## [YOUR TASK]
Please return every record exactly as it appears.

Saved entries

▬▬▬

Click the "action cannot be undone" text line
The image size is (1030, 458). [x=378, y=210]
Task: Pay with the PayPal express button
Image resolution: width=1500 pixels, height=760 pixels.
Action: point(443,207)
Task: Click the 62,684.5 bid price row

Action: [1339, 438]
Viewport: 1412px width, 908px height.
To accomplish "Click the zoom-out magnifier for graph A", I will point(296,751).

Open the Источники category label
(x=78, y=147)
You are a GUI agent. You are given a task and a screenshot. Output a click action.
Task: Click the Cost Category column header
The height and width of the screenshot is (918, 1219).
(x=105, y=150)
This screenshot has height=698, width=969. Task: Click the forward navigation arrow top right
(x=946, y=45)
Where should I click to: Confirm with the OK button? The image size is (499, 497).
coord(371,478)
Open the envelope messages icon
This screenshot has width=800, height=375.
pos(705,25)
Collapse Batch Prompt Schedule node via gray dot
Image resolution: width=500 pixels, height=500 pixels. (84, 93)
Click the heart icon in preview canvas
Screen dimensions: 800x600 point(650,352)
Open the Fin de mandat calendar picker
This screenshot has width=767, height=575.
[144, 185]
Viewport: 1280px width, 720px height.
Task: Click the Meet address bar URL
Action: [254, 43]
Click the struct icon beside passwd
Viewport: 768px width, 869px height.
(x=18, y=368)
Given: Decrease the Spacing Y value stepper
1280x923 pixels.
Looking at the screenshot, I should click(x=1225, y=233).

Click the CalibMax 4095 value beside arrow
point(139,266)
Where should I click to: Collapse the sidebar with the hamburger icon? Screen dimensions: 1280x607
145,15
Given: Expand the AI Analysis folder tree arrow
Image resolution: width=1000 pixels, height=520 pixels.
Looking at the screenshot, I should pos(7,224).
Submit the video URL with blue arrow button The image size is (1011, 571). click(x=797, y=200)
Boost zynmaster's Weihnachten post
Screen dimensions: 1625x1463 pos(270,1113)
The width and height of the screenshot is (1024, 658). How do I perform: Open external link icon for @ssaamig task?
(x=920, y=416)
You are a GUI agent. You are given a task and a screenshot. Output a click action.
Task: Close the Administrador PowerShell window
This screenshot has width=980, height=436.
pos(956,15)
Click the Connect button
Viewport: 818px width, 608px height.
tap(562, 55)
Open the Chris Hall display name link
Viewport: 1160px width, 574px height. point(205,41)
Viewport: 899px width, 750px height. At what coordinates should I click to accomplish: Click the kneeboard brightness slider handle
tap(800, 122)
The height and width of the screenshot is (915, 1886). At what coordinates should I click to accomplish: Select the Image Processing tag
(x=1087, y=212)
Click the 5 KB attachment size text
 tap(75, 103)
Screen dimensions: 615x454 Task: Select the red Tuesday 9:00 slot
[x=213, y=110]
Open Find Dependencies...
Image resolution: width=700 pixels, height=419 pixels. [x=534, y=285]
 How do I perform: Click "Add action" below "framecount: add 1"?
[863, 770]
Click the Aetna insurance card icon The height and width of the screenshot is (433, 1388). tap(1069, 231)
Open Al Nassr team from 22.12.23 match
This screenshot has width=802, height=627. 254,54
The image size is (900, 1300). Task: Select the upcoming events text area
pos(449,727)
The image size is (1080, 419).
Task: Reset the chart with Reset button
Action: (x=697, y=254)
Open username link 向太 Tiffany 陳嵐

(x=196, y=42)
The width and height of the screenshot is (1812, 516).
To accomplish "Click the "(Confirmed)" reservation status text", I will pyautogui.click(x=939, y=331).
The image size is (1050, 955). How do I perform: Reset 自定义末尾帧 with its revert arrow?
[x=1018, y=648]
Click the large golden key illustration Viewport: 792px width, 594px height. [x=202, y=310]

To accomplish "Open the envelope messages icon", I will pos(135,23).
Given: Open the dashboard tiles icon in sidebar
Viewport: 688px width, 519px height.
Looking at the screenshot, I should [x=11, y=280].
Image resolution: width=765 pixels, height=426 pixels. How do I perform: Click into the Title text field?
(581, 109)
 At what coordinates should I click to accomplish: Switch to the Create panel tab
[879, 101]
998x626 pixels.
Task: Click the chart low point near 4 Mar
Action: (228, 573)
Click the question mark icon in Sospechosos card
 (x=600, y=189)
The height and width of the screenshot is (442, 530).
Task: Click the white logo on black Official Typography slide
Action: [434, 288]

▬▬▬

## [EXPECTED ANSWER]
Click the "action cannot be undone" text line
The image size is (1030, 458). [x=378, y=210]
Task: Pay with the PayPal express button
Image resolution: width=1500 pixels, height=760 pixels.
Action: point(443,207)
Task: Click the 62,684.5 bid price row

Action: [1339, 438]
Viewport: 1412px width, 908px height.
To accomplish "Click the zoom-out magnifier for graph A", I will point(296,751).

Open the Источники category label
(x=78, y=147)
You are a GUI agent. You are given a task and a screenshot. Output a click action.
Task: Click the Cost Category column header
The height and width of the screenshot is (918, 1219).
(x=105, y=150)
This screenshot has height=698, width=969. Task: Click the forward navigation arrow top right
(x=946, y=45)
Where should I click to: Confirm with the OK button? The image size is (499, 497).
coord(371,478)
Open the envelope messages icon
This screenshot has width=800, height=375.
pos(705,25)
Collapse Batch Prompt Schedule node via gray dot
Image resolution: width=500 pixels, height=500 pixels. (84, 93)
Click the heart icon in preview canvas
Screen dimensions: 800x600 point(650,352)
Open the Fin de mandat calendar picker
This screenshot has width=767, height=575.
[144, 185]
Viewport: 1280px width, 720px height.
Task: Click the Meet address bar URL
Action: [254, 43]
Click the struct icon beside passwd
Viewport: 768px width, 869px height.
(x=18, y=368)
Given: Decrease the Spacing Y value stepper
1280x923 pixels.
Looking at the screenshot, I should click(x=1225, y=233).

Click the CalibMax 4095 value beside arrow
point(139,266)
Where should I click to: Collapse the sidebar with the hamburger icon? Screen dimensions: 1280x607
145,15
Given: Expand the AI Analysis folder tree arrow
Image resolution: width=1000 pixels, height=520 pixels.
Looking at the screenshot, I should pos(7,224).
Submit the video URL with blue arrow button The image size is (1011, 571). click(x=797, y=200)
Boost zynmaster's Weihnachten post
Screen dimensions: 1625x1463 pos(270,1113)
The width and height of the screenshot is (1024, 658). How do I perform: Open external link icon for @ssaamig task?
(x=920, y=416)
You are a GUI agent. You are given a task and a screenshot. Output a click action.
Task: Close the Administrador PowerShell window
This screenshot has width=980, height=436.
pos(956,15)
Click the Connect button
Viewport: 818px width, 608px height.
tap(562, 55)
Open the Chris Hall display name link
Viewport: 1160px width, 574px height. point(205,41)
Viewport: 899px width, 750px height. At what coordinates should I click to accomplish: Click the kneeboard brightness slider handle
tap(800, 122)
The height and width of the screenshot is (915, 1886). At what coordinates should I click to accomplish: Select the Image Processing tag
(x=1087, y=212)
Click the 5 KB attachment size text
 tap(75, 103)
Screen dimensions: 615x454 Task: Select the red Tuesday 9:00 slot
[x=213, y=110]
Open Find Dependencies...
Image resolution: width=700 pixels, height=419 pixels. [x=534, y=285]
 How do I perform: Click "Add action" below "framecount: add 1"?
[863, 770]
Click the Aetna insurance card icon The height and width of the screenshot is (433, 1388). tap(1069, 231)
Open Al Nassr team from 22.12.23 match
This screenshot has width=802, height=627. 254,54
The image size is (900, 1300). Task: Select the upcoming events text area
pos(449,727)
The image size is (1080, 419).
Task: Reset the chart with Reset button
Action: (x=697, y=254)
Open username link 向太 Tiffany 陳嵐

(x=196, y=42)
The width and height of the screenshot is (1812, 516).
To accomplish "Click the "(Confirmed)" reservation status text", I will pyautogui.click(x=939, y=331).
The image size is (1050, 955). How do I perform: Reset 自定义末尾帧 with its revert arrow?
[x=1018, y=648]
Click the large golden key illustration Viewport: 792px width, 594px height. [x=202, y=310]

To accomplish "Open the envelope messages icon", I will pos(135,23).
Given: Open the dashboard tiles icon in sidebar
Viewport: 688px width, 519px height.
Looking at the screenshot, I should [x=11, y=280].
Image resolution: width=765 pixels, height=426 pixels. How do I perform: Click into the Title text field?
(581, 109)
 At what coordinates should I click to accomplish: Switch to the Create panel tab
[879, 101]
998x626 pixels.
Task: Click the chart low point near 4 Mar
Action: (228, 573)
Click the question mark icon in Sospechosos card
 (x=600, y=189)
The height and width of the screenshot is (442, 530).
Task: Click the white logo on black Official Typography slide
Action: [434, 288]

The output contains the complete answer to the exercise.